From the entries below, reproduce exactly the line containing "Open the FILE menu", the line containing "Given: Click the 26% OFF badge", and every line in between, with nothing added.

§

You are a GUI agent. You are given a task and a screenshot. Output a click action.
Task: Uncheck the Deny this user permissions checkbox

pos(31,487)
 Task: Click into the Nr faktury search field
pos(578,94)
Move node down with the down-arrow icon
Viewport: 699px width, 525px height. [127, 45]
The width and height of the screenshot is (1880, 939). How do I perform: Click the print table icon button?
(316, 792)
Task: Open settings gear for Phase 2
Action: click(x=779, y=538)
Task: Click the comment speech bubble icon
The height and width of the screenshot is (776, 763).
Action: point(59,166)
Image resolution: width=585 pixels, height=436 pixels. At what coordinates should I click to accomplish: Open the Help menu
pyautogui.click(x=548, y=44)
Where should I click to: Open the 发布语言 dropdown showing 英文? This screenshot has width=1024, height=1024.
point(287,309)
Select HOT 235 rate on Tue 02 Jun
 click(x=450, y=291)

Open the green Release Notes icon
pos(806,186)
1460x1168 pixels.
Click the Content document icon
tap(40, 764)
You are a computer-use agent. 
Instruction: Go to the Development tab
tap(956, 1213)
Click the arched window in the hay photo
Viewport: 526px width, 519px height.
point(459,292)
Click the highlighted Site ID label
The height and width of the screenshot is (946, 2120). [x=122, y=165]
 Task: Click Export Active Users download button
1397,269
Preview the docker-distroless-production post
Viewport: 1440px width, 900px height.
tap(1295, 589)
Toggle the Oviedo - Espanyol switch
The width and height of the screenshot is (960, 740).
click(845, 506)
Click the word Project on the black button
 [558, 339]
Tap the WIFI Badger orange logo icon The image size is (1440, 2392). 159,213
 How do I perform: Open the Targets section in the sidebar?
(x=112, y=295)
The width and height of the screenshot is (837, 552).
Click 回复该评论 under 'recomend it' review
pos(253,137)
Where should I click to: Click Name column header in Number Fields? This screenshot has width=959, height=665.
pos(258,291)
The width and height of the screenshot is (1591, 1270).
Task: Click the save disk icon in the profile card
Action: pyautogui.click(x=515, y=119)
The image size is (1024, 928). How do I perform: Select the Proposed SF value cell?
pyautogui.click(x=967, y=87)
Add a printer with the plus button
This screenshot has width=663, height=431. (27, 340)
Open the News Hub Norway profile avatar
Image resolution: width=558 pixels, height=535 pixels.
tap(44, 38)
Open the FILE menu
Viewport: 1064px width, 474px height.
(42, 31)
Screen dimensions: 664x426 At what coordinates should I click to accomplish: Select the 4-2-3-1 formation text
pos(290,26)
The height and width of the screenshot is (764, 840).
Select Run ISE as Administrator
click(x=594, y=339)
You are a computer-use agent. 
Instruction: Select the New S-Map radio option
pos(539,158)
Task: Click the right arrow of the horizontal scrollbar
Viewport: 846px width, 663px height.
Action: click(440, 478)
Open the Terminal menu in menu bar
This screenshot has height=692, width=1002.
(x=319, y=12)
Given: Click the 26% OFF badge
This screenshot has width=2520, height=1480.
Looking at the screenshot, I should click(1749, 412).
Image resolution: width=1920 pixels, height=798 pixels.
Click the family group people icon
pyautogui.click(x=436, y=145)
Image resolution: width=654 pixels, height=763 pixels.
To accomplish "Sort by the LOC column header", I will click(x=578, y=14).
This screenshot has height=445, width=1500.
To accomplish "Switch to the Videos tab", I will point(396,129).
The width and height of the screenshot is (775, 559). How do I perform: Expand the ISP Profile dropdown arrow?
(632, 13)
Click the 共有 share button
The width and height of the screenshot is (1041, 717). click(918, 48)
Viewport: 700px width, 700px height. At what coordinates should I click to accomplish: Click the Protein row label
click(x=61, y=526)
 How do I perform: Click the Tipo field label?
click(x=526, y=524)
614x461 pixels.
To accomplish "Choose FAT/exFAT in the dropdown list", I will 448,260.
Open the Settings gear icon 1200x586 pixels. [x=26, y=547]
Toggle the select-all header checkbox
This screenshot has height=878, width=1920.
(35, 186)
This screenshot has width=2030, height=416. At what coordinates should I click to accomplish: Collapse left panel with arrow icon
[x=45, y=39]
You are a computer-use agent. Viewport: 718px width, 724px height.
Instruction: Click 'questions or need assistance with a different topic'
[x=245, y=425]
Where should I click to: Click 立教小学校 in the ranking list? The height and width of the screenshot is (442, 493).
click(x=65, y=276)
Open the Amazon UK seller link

§

- **RESPONSE**:
Open the FILE menu
Viewport: 1064px width, 474px height.
(42, 31)
Screen dimensions: 664x426 At what coordinates should I click to accomplish: Select the 4-2-3-1 formation text
pos(290,26)
The height and width of the screenshot is (764, 840).
Select Run ISE as Administrator
click(x=594, y=339)
You are a computer-use agent. 
Instruction: Select the New S-Map radio option
pos(539,158)
Task: Click the right arrow of the horizontal scrollbar
Viewport: 846px width, 663px height.
Action: click(440, 478)
Open the Terminal menu in menu bar
This screenshot has height=692, width=1002.
(x=319, y=12)
Given: Click the 26% OFF badge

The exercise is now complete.